At the end of the previous century the few remaining Augustinian nuns of the convent of Soeterbeeck in Deursen-Ravenstein, near Nijmegen, made the radical decision to continue their community and contemplative life in the home for elderly nuns in Nuland, and close down the convent. The buildings and their fittings, including the old library, were transferred to the Radboud University of Nijmegen in 1997, causing the university to come into possession of a collection of over 50, mostly liturgical, manuscripts, and several hundreds of printed books, dating from the late 15th to the 20th century.
It was not until 1732 that the convent of Our Lady (“Onze-Lieve-Vrouw”) of Soeterbeeck settled in Deursen-Ravenstein. Its roots are in Nederwetten, a small village near a brook called the “Suetbeeck,” within a stone’s throw from Eindhoven. The convent was started there in 1448 as a community of the Sisters of the Common Life. In 1452, these devout women requested permission of the bishop of Liège, John of Heinsberg, to adopt the Rule of St. Augustine, and permission was granted in 1454.
The nuns moved from the marshy soil of Nederwetten to the higher lying village of Nuenen near the river Dommel in 1462, and they were encloistered some years later. From then on the sisters lived only within the monastic enclosure.
From 1452 to 1744 the cura monialium, the pastoral care of the nuns, was entrusted to the Augustinian Canons of the monastery of Mariënwater in Woensel, also near Eindhoven. One group of liturgical manuscripts in the Soeterbeeck Collection was probably manufactured in this monastery.
In the fifteen-eighties the convent joined the Chapter of Venlo, which the bishop of Liège had established in 1455 for the benefit of the Augustinian nuns in his diocese. As a result of the closing or amalgamating of monasteries and convents in North Brabant due to regional troubles, the Reformation, and the Eighty Years’ War, books from at least three convents from this chapter eventually ended up in Soeterbeeck.
One of these convents, that of Onze-Lieve-Vrouw in de Hage (“Our Lady in the Hague”) in Helmond, first merged with the convent of Sint-Annenborch (“St.
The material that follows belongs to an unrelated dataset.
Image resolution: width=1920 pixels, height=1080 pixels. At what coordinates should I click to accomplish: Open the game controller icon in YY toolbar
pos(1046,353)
Anna’s Burrow”) in Rosmalen in 1543, after the former monastery had been destroyed to prevent occupancy by the troops of the notorious Guelderian field marshal Maarten van Rossem, who sacked the convent of Soeterbeeck later that same year. The nuns of the convent Sint-Annentroon (“St. Anna’s Throne”) in Kerkdriel joined those of the convent Sint-Annenborch in 1572. In the next year the community of Sint-Annenborch felt forced to take refuge in a monastery in Den Bosch, but in 1613 the community had to leave the monastery in favour of the Jesuits. Seven of the remaining nuns decided to continue their religious life in the convent of Soeterbeeck, near Nuenen, taking with them a large part of the monastic inventory.
In 1621 the convent of Soeterbeeck counted 17 choir sisters and eight lay or “converse” sisters, and in 1632 there were 26 sisters and one novice. The signing of the Peace of Münster in 1648 ushered in the last period of the “old” convent of Soeterbeeck, for in 1732 the nuns finally had to leave Nuenen. They settled on “Den Bongaert” (“The Orchard”), a rural estate near Deursen in the independent Land of Ravenstein.
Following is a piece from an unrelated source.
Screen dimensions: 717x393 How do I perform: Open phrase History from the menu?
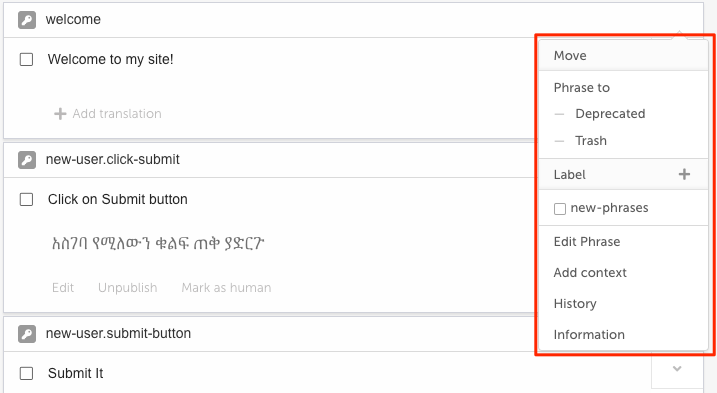click(575, 304)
There the community survived the French occupation of 1794. Though the end of the community seemed to be nigh on more than one occasion, the “new” convent of Soeterbeeck survived the nineteenth century. In 1954 the Windesheimer community of Mariëndaal, in Diest (Belgium), even amalgamated with the nunnery in Deursen. The curtain only fell in 1997, as the few remaining nuns moved to Nuland.
A first examination of the manuscripts has made clear that these books had been preserved because they had continued to be in use for centuries and – maybe more importantly – because of the frugality of their owners. Heavily used, repaired, and eventually unbound by the nuns themselves, a lot of them ended up defective, already partially used for binding purposes. The more substantial parts, torsos as it were, were ultimately only joined together, to judge by their simple cardboard covers, in order to preserve them.
Many of the printed books – most of them handy-sized – also show adaptations and extensions, among which substantial pieces of writing. Notes of ownership sometimes go hand in hand with small texts; there are traces of repair; books were rebound, partly with leaves of cut up manuscripts; and quite a few of them contain loose objects ranging from devotional pictures and mortuary cards to small pieces of textile.
Studying these books makes you aware of their multi-layered character and contexts in time. As such the Soeterbeeck collection delivers us an exceptional view at the individual and collective use and reuse of the manuscripts and printed books over a long span, leading to transformation and to loss as well to preservation.